• **ASSIGNMENT**: Please print every line from the one containing "Open Google Drive" through the last line of the records below, exactly as written and nothing more.

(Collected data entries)

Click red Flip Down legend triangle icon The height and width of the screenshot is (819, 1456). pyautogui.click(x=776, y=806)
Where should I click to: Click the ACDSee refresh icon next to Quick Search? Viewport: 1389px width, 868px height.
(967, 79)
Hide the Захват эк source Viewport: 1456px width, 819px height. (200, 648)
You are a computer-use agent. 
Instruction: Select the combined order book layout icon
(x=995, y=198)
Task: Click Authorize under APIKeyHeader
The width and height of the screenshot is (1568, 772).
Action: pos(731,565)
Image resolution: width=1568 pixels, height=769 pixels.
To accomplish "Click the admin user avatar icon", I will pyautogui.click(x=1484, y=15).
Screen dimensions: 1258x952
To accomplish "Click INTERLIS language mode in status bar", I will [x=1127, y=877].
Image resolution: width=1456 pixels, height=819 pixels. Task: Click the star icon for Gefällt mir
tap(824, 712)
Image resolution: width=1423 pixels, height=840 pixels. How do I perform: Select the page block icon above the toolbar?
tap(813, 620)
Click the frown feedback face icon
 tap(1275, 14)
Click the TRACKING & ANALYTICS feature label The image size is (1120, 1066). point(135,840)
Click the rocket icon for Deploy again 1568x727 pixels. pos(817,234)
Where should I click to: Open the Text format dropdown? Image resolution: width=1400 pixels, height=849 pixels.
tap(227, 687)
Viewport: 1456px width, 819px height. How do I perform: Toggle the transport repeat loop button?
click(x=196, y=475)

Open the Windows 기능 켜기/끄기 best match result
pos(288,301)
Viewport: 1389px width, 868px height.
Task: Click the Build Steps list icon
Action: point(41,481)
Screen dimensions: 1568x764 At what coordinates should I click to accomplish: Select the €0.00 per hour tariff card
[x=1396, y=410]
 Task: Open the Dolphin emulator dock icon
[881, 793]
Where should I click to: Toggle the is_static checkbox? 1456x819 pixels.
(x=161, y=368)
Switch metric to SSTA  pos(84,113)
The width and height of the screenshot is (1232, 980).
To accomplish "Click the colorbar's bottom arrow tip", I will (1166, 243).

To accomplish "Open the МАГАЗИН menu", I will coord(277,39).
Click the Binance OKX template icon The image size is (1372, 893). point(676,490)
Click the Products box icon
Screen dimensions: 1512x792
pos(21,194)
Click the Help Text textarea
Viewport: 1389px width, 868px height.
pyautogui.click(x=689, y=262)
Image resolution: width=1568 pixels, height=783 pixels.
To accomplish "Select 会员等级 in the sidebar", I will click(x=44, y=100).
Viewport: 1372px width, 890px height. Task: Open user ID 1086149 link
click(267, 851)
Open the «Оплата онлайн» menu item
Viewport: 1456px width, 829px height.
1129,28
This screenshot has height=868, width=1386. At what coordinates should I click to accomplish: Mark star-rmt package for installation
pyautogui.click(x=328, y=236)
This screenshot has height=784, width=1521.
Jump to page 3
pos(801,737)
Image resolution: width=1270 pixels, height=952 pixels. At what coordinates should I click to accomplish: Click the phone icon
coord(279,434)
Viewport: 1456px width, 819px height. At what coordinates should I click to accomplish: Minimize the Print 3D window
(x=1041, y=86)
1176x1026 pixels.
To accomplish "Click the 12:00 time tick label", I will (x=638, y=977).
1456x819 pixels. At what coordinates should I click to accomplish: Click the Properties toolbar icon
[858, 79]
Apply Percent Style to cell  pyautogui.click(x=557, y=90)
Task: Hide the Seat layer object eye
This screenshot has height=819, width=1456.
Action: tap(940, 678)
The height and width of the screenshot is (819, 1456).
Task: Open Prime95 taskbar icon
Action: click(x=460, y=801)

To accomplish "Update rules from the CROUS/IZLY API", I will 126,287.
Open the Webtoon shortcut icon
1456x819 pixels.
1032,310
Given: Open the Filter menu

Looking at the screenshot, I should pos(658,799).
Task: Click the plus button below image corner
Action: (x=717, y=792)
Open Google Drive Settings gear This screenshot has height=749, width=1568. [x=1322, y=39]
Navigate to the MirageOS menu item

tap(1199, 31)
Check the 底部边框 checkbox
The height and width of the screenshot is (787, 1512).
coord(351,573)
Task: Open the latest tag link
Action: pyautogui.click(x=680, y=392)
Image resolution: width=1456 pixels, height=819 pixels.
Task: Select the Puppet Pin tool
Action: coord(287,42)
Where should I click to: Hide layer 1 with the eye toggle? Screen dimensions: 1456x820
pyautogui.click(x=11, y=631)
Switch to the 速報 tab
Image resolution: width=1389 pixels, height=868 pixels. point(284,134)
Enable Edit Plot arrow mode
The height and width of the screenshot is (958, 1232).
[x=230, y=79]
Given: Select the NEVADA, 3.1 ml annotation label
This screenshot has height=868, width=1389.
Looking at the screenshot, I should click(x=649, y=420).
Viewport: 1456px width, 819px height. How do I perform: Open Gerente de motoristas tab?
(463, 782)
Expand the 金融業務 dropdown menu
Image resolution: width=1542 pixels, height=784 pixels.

• **ANSWER SECTION**:
Open Google Drive Settings gear This screenshot has height=749, width=1568. [x=1322, y=39]
Navigate to the MirageOS menu item

tap(1199, 31)
Check the 底部边框 checkbox
The height and width of the screenshot is (787, 1512).
coord(351,573)
Task: Open the latest tag link
Action: pyautogui.click(x=680, y=392)
Image resolution: width=1456 pixels, height=819 pixels.
Task: Select the Puppet Pin tool
Action: coord(287,42)
Where should I click to: Hide layer 1 with the eye toggle? Screen dimensions: 1456x820
pyautogui.click(x=11, y=631)
Switch to the 速報 tab
Image resolution: width=1389 pixels, height=868 pixels. point(284,134)
Enable Edit Plot arrow mode
The height and width of the screenshot is (958, 1232).
[x=230, y=79]
Given: Select the NEVADA, 3.1 ml annotation label
This screenshot has height=868, width=1389.
Looking at the screenshot, I should click(x=649, y=420).
Viewport: 1456px width, 819px height. How do I perform: Open Gerente de motoristas tab?
(463, 782)
Expand the 金融業務 dropdown menu
Image resolution: width=1542 pixels, height=784 pixels.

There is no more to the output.